-- start --

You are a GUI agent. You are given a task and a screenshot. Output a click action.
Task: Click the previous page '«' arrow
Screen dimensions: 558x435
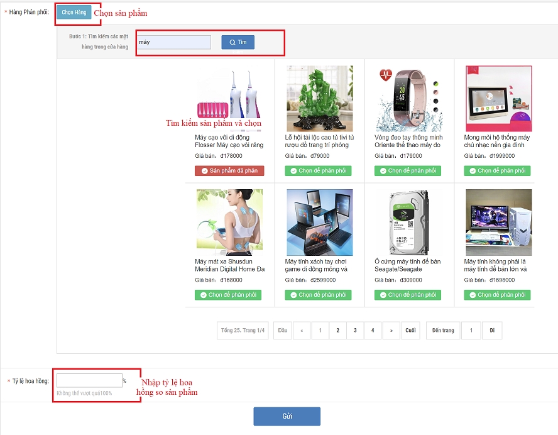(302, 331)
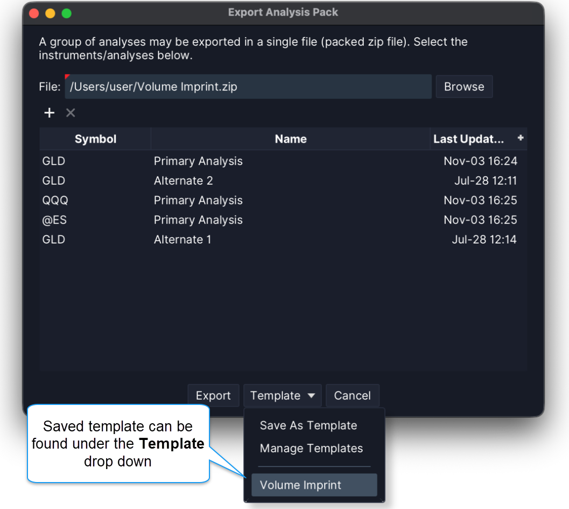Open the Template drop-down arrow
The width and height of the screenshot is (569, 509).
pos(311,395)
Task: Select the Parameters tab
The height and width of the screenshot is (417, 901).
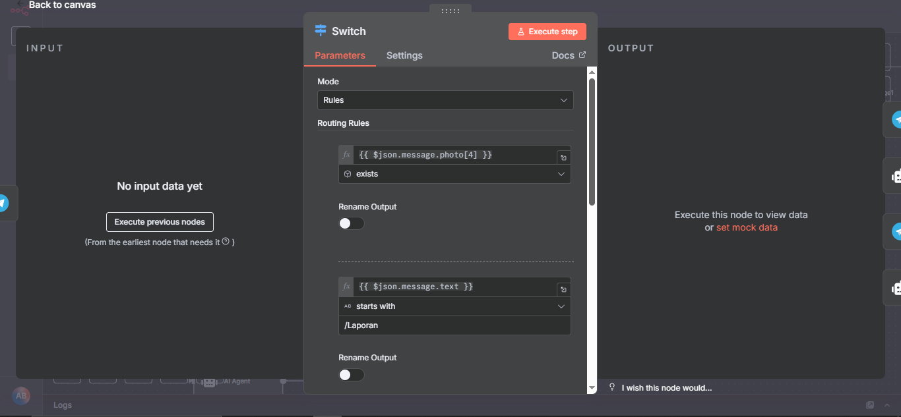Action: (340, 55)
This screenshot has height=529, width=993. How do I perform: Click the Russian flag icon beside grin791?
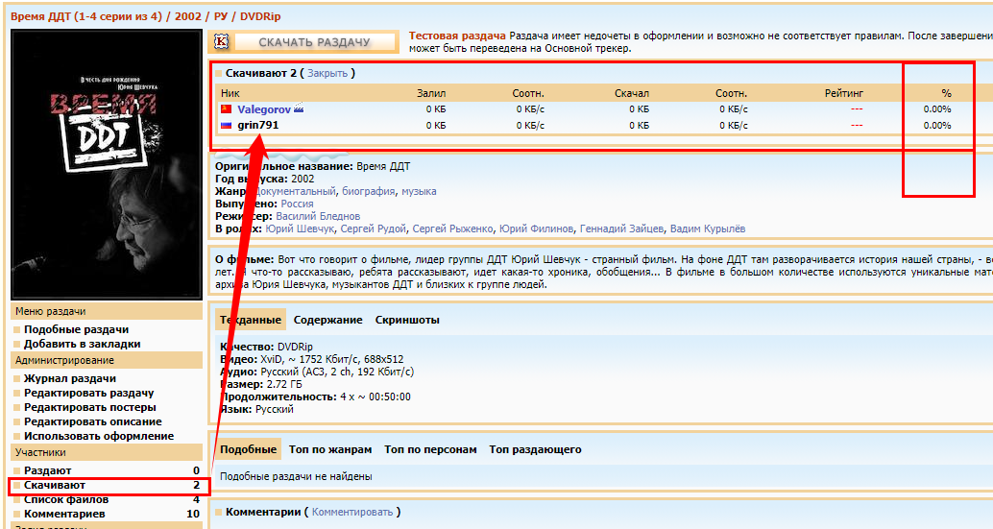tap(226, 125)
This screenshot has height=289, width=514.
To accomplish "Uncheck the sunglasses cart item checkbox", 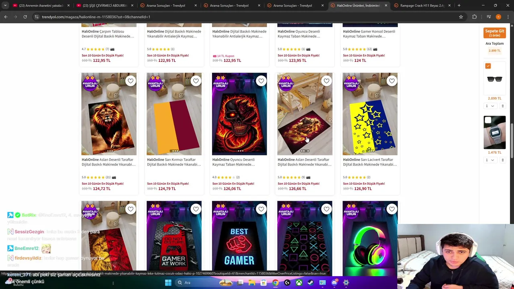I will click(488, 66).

-- end --
-- start --

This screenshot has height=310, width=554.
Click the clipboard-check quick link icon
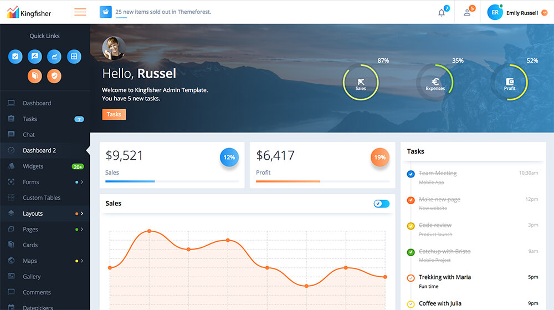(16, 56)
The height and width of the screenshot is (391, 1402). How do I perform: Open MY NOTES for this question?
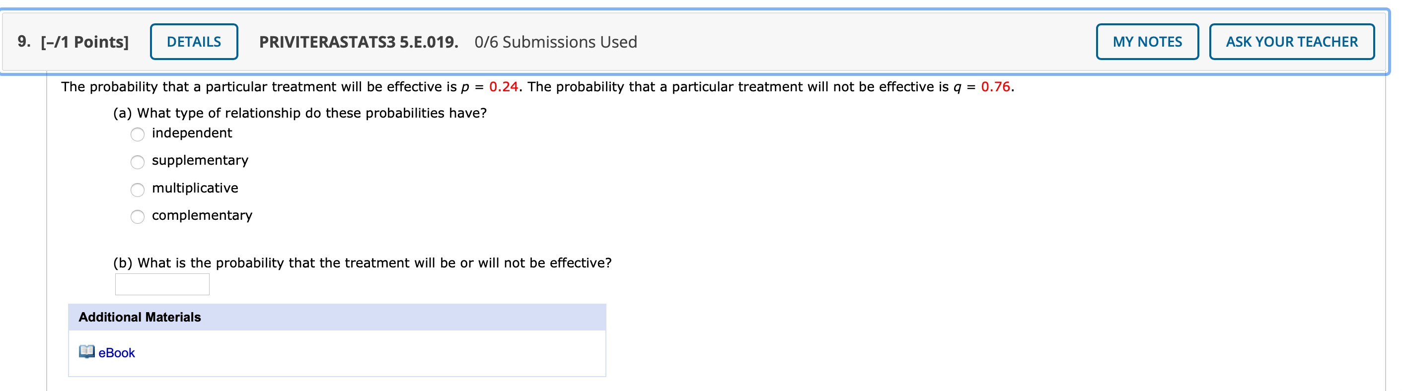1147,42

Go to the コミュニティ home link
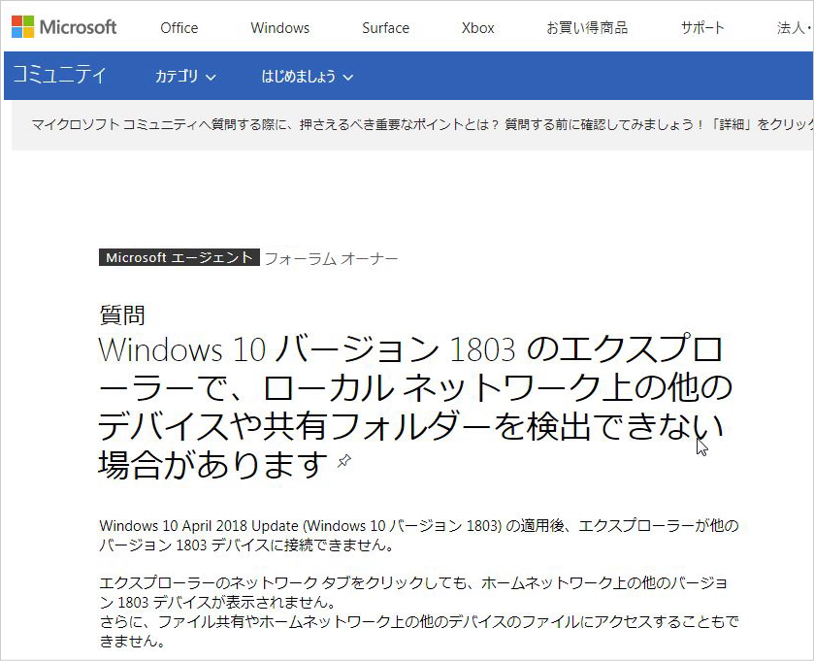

-- end --
-- start --

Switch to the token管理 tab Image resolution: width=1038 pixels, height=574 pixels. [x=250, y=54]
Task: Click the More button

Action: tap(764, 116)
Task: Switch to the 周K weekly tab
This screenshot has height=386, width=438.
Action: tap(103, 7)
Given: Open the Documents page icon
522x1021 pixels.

-- end --

§ **WHAT THIS TASK INVOLVES**: Format the material from the line containing "The height and width of the screenshot is (391, 1402)." through the line containing "Go to the コミュニティ home link" as a Markdown table with the columns Row and Line, numbering each line in order. Leave out blank lines and pictures.

§ **ANSWER TO THE TASK**:
| Row | Line |
|---|---|
| 1 | The height and width of the screenshot is (391, 1402). How do I perform: Open MY NOTES for this question? |
| 2 | 1147,42 |
| 3 | Go to the コミュニティ home link |